Ayant pris grand plaisir à lire, crayon en mains, l’essai de Michel Maffesoli, L’Écosophie (Le Cerf, cf. note de lecture p. 37), j’ai pu rencontrer l’auteur afin qu’il m’éclaire sur les lignes de force de son œuvre. D’emblée, je lui ai souligné que son essai était truffé de trouvailles linguistiques susceptibles de désigner justes les mutations humaines qu’il ne cesse d’analyser d’un livre à l’autre. J’ai voulu lui demander en quoi le sujet “réenchantement du corps” l’inspirait. Il s’en est suivi une «conversation» à bâtons rompus. À mon avis, utile pour inciter nos lecteurs à le découvrir.
Selon Michel Maffesoli, le corps est bien le fil rouge de tout son labeur de philosophe et de chercheur, professeur émérite à la Sorbonne et animateur du «Centre d’étude sur l’actuel et le Quotidien (CEAQ). Maffesoli n’a cessé, durant plus de trente ans, d’analyser les mutations postmodernes. Il en dégage les caractéristiques, souligne les empreintes, dans le sens d’Émile Durckheim, le père de la sociologie moderne. Maffesoli veut bien distinguer trois phases dans sa démarche intellectuelle capitale: l’étude du tribalisme (c’est surtout la parution d’une de ses œuvres magistrales, Le temps des tribus), celle du nomadisme s’inscrivant face aux inspirations de Michel Foucault sur l’identification multiple, et l’observation du retour du corps, avec l’éloge de Dionysos comme «épiphanisation» du corps. Il se situe alors dans la lignée de Gilbert Durand, lorsque ce dernier évoque une certaine «schizophrénisation» du corps social…
Quand je note la présence étonnante dans l’Écosophie de références à la philosophie de Saint-Thomas d’Aquin, Maffesoli me pointe l’importance du naturalisme, évoque Étienne Gilson, et me cite la phrase de Saint Thomas d’Aquin: «il n’y a rien de l’intellect qui ne soit d’abord dans les sens». Il attire mon attention sur le retour de la prise en compte de l’humaine animalité, me rappelle l’importance du rationalisme du dix-septième siècle, puis du siècle des Lumières, et nomme précisément le Russe Pitirim Sorokin à qui l’on doit notamment le concept de «mobilité sociale».
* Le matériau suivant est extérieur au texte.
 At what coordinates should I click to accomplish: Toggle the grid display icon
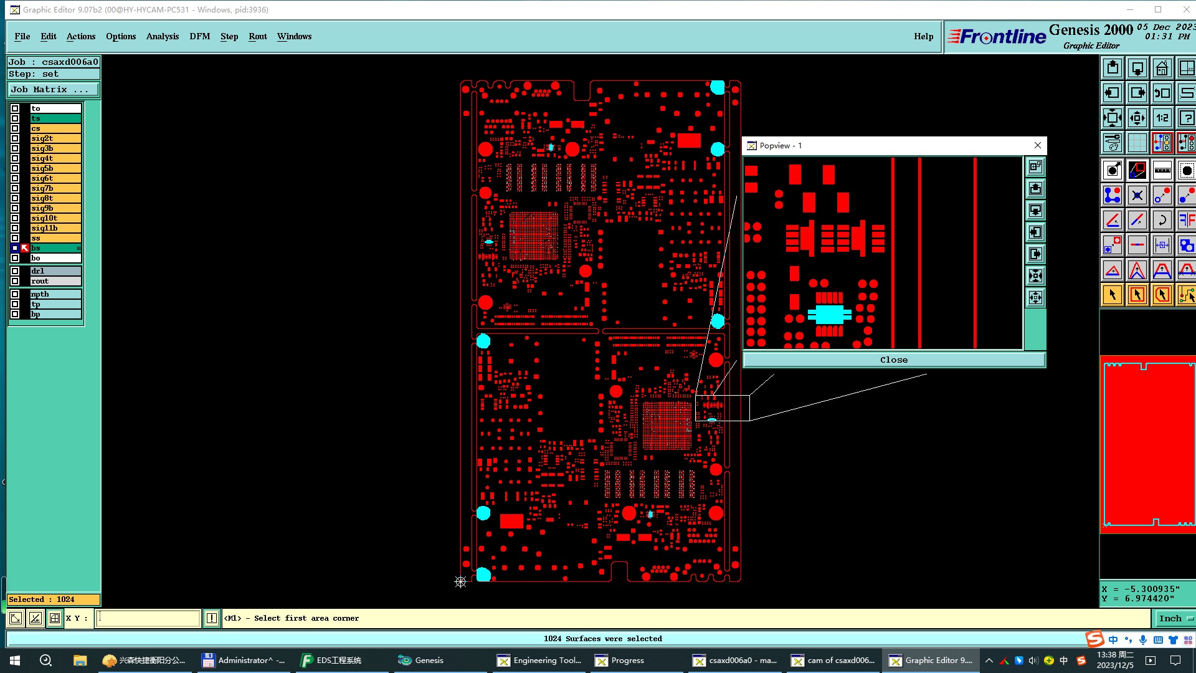click(1137, 143)
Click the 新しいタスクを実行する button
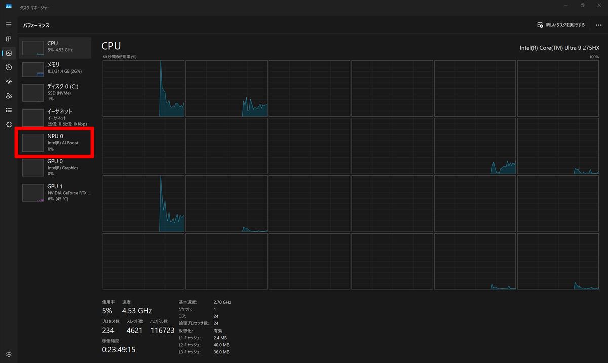The height and width of the screenshot is (363, 608). pyautogui.click(x=561, y=25)
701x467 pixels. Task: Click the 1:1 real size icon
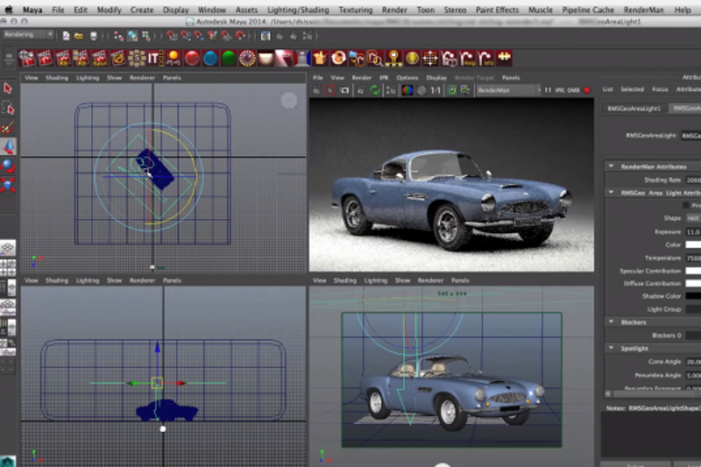coord(435,89)
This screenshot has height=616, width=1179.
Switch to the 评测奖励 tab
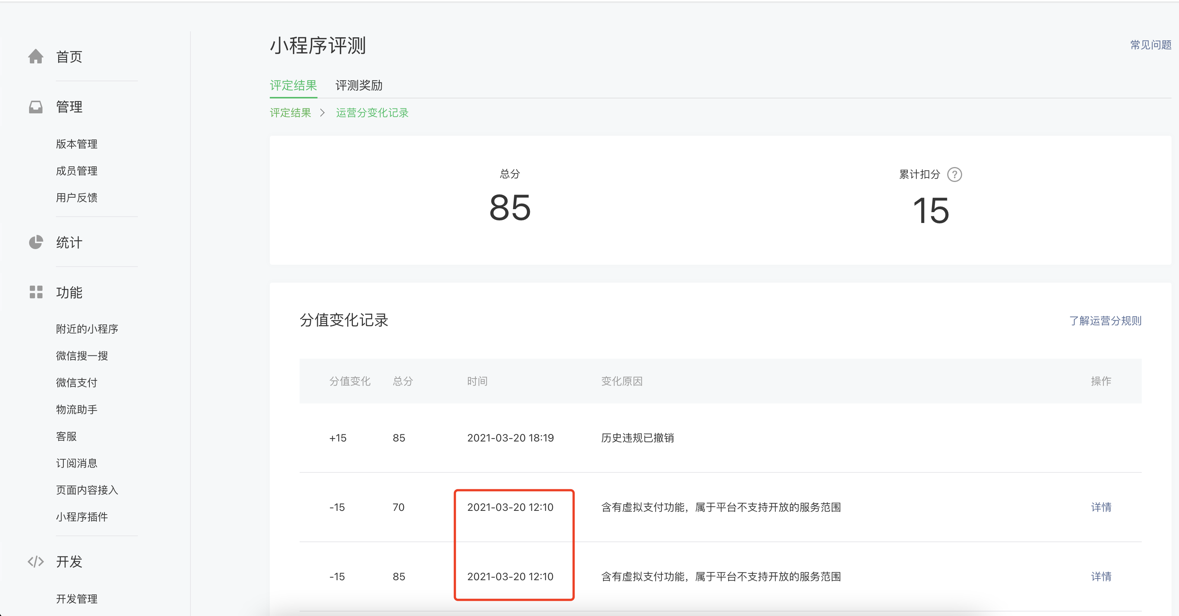[358, 85]
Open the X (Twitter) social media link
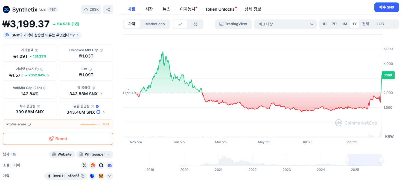The width and height of the screenshot is (402, 181). click(84, 165)

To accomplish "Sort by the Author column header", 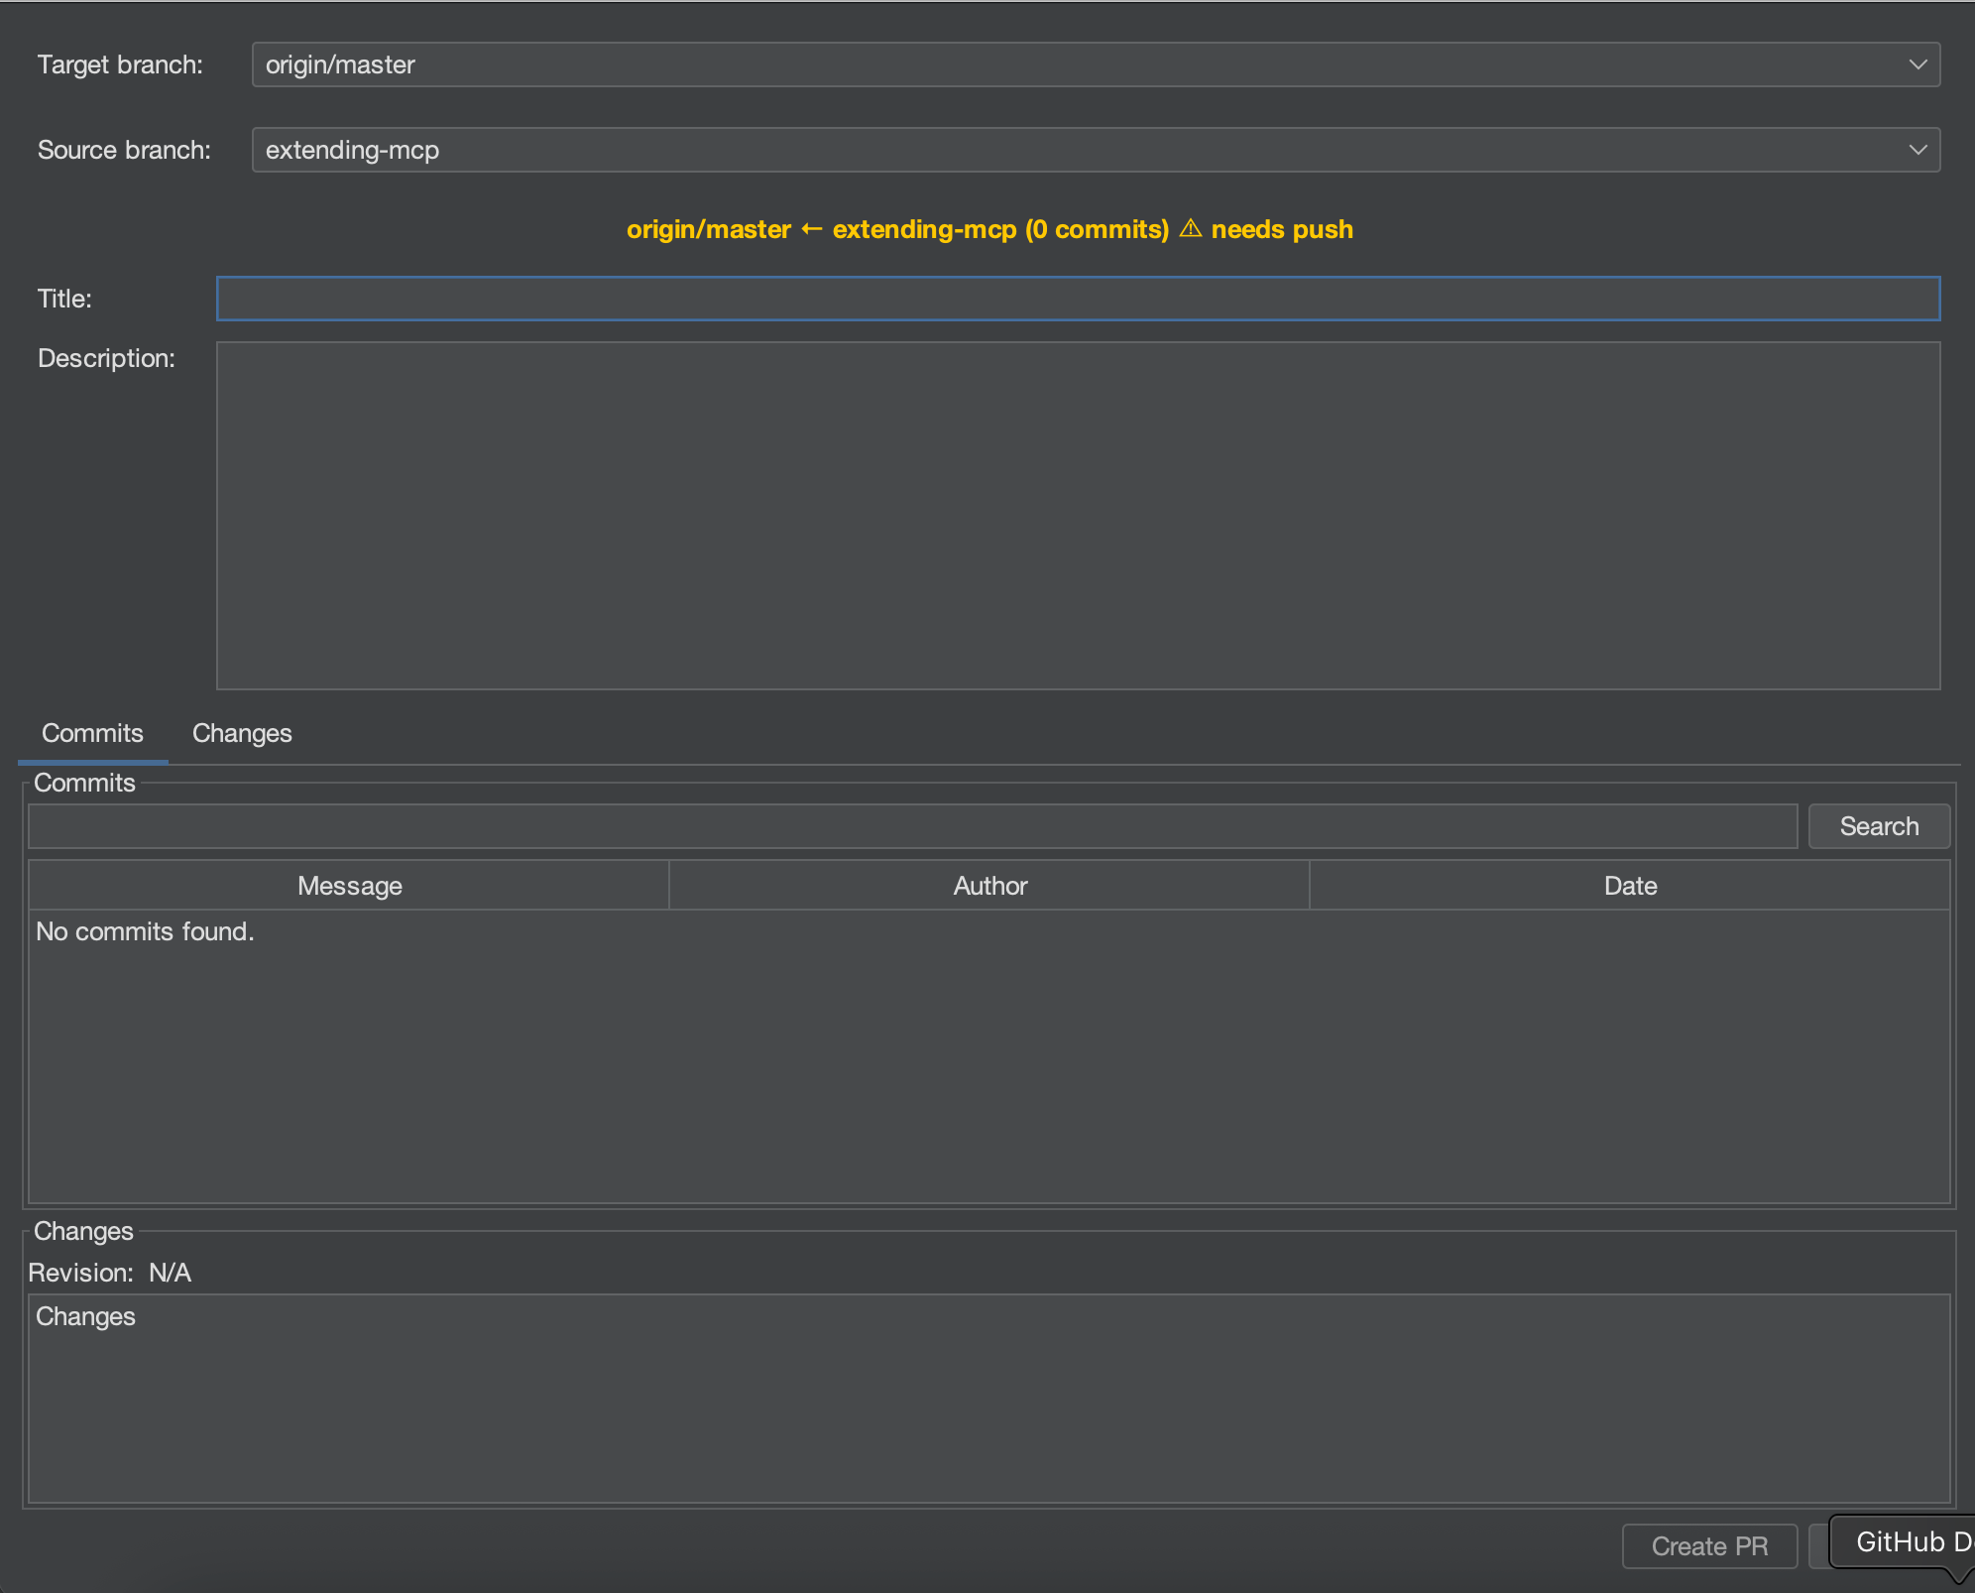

Ensuite, Michel Maffesoli aborde cette «postmodernité» qui est sa cible d’études privilégiée et qui s’ouvre avec les années 1950 (apparition du «design»), avec l’influence, bien entendu, de Max Weber le désenchanté, et l’affirmation du sensualisme (comme négation de la raison?). Puis ce fut une recherche de la conjonction des deux tendances, vers l’«entièreté» de l’être qui ne peut se comprendre que par l’interaction, la réversibilité, les effets de feed-back, la notion de «complexe» faisant songer à Edgar Morin… Pour mon interlocuteur, c’est la sociologie phénoménologique de la perception (Merleau-Ponty) qui demeure à la base de ses travaux. Et de résumer toute sa démarche en me disant qu’il ne cesse de respecter «un va-et-vient entre les livres et les bistrots» (sic) et que le sociologue, en quelque sorte, (mais il n’aime guère ce mot!)* se révèle comme un «renifleur du social».
Peu après, son exposé met en exergue l’importance des mots justes, les influences capitales de Heidegger, Camus, Descartes et de la poésie en général… sans oublier la constatation, parfois, de l’usure des mots, et cette double exigence qui ne le quitte pas et l’amène à éviter toute «vulgarité journalistique», toute «abstraction byzantine», toute concession devant la «médiacratie d’aujourd’hui».
En vérité, l’exposé éloquent, limpide et magistral de Michel Maffesoli me laisse admiratif. Pour ce philosophe de haut vol, en effet, il s’agit toujours d’inventer des mots qui disent «le moins faux possible» le Réel ; et de comprendre les époques, leurs variations, du désenchantement au «ré-enchantement», ce qui revient, de facto, à tenter de saisir les grands courants dans le creuset des apparences observables.
J’écoute mon interlocuteur, tel un vieux gosse autodidacte timide et fasciné. Une chose est sûre: je quitte son bureau à livres multiples, émerveillé par un tel critérium de la pensée aurait dit la mystique Simone Veil.